My friend T.K. recently struck up a conversation with his Uber driver in San Francisco. Let’s call him Cal. Cal is retired and driving for Uber as a way to get out and engage in stimulating conversations with passengers who are randomly selected via the Uber app to receive a ride. Tourists heading to the airport. An administrative assistant bound for her job with a hedge fund in the Financial District. A tech entrepreneur like T.K..
What’s even more interesting is that Cal takes all his driving income and donates it to his favorite charity. He doesn’t need the money. He wants to be part of the rich fabric of living in the Bay Area and give back at the same time.
More and more “just-in-time” roles like Uber will be available to us, but wider in scope and contribution than driving for a private car service. What if you could be on call every Tuesday afternoon for a bank as a small business lender? What if you could create a storyboard for a commercial video while waiting in the airport boarding area for your flight?
One of the benefits of “drop ship” expertise is that you may finally recognize the value of what you know (or who you know) to close the gap between your true economic value and what someone might pay you as the “going rate” as an employee.
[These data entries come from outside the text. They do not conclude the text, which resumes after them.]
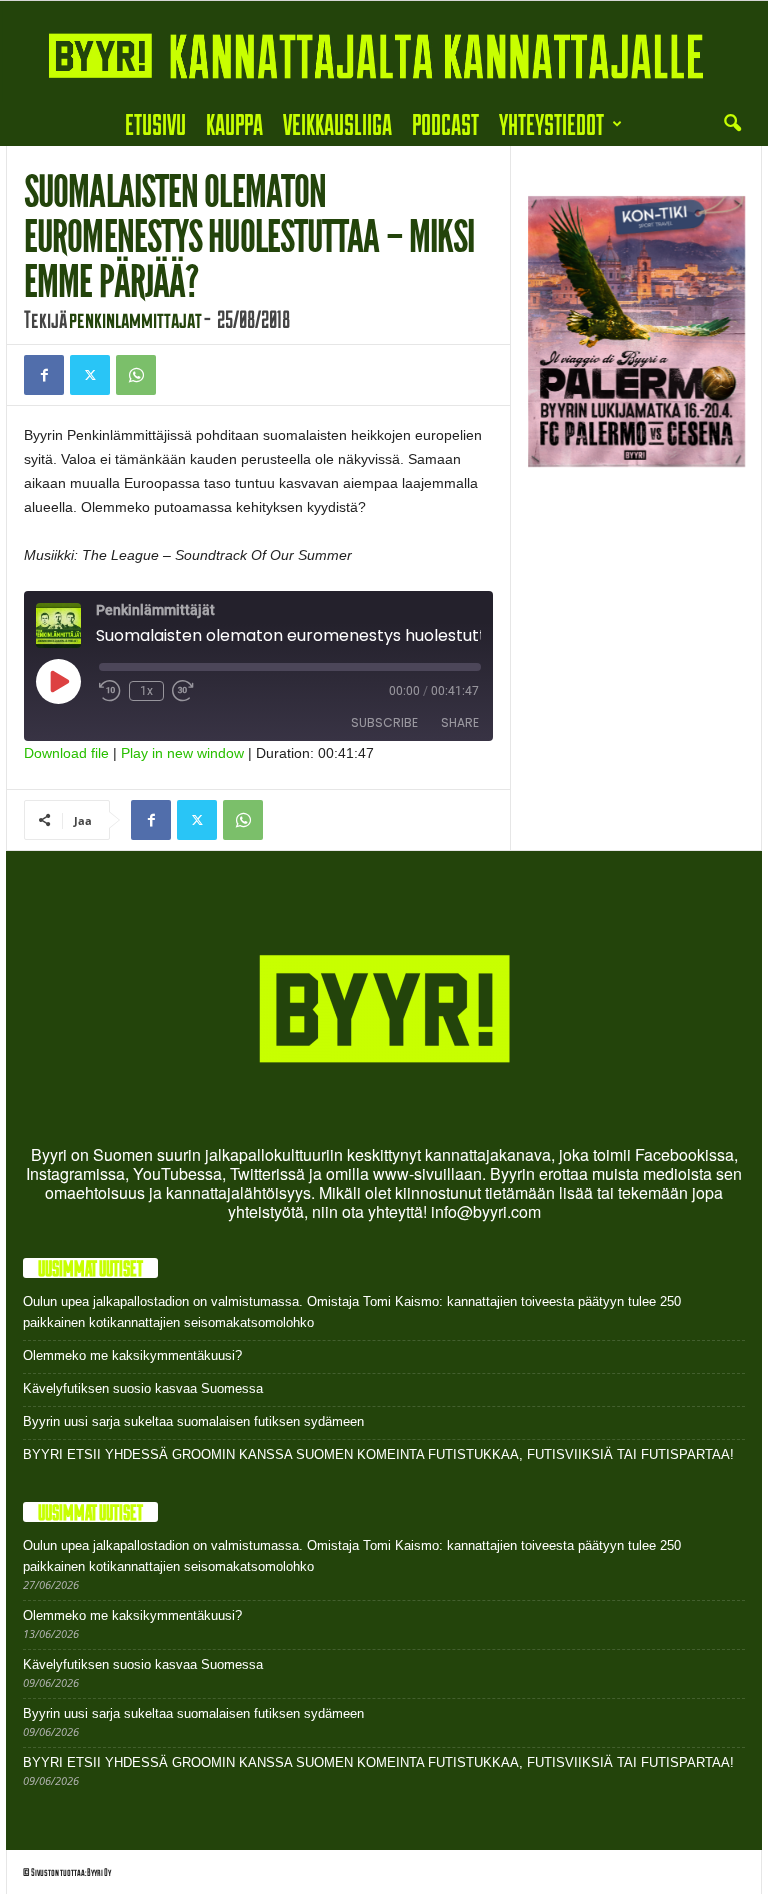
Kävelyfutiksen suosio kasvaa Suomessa (143, 1388)
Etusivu (155, 123)
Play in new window (182, 753)
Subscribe (384, 722)
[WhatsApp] (136, 375)
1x (146, 691)
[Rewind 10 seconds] (110, 691)
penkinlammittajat (135, 319)
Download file (66, 753)
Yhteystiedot (551, 123)
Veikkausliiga (337, 123)
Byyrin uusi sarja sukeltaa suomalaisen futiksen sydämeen (193, 1421)
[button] (732, 124)
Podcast (445, 123)
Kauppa (234, 123)
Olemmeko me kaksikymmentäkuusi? (132, 1355)
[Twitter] (90, 375)
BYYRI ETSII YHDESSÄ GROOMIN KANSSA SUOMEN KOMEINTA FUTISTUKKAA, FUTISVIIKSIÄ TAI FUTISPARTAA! (378, 1454)
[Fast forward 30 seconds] (183, 691)
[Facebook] (44, 375)
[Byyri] (384, 51)
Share (460, 722)
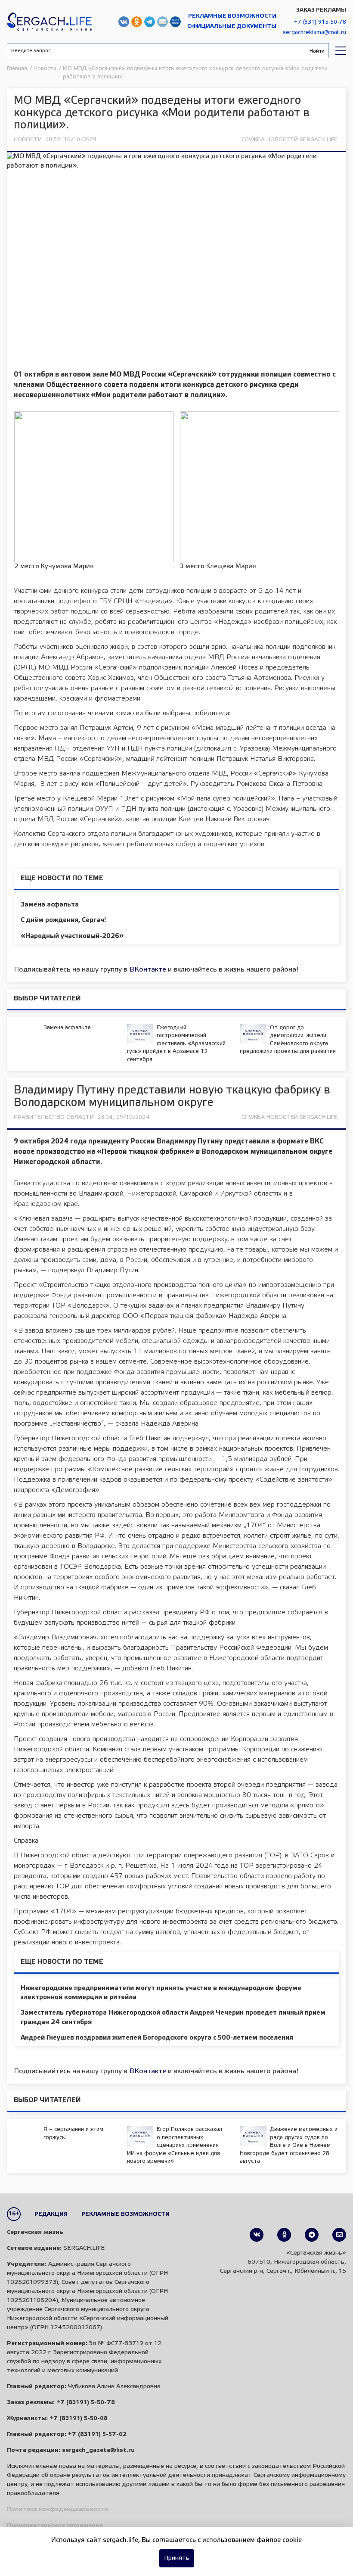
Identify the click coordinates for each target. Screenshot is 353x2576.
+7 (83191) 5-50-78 (85, 2402)
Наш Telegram (149, 21)
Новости (28, 139)
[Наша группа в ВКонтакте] (256, 2235)
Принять (176, 2558)
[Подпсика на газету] (339, 2235)
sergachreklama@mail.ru (314, 32)
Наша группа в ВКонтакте (123, 21)
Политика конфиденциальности (57, 2509)
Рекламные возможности (232, 16)
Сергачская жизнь (49, 21)
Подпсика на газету (175, 21)
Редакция (51, 2214)
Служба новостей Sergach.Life (290, 139)
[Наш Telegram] (312, 2235)
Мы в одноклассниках (136, 21)
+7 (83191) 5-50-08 (79, 2418)
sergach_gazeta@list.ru (162, 21)
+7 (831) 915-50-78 (320, 22)
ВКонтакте (147, 969)
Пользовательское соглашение (55, 2525)
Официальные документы (231, 26)
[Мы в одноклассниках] (284, 2235)
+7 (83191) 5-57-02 (97, 2434)
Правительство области (54, 1117)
By generating income in short, intuitive bursts (where your skills and expertise are super-deep), you keep tremendous flexibility for family commitments, travel or other personal pursuits.
All you need is someone to create the right marketplace, in order to connect talented, experienced individuals and corporate needs for services. Once that occurs, and you win the bid for the work, what you do with the income is 100% up to you.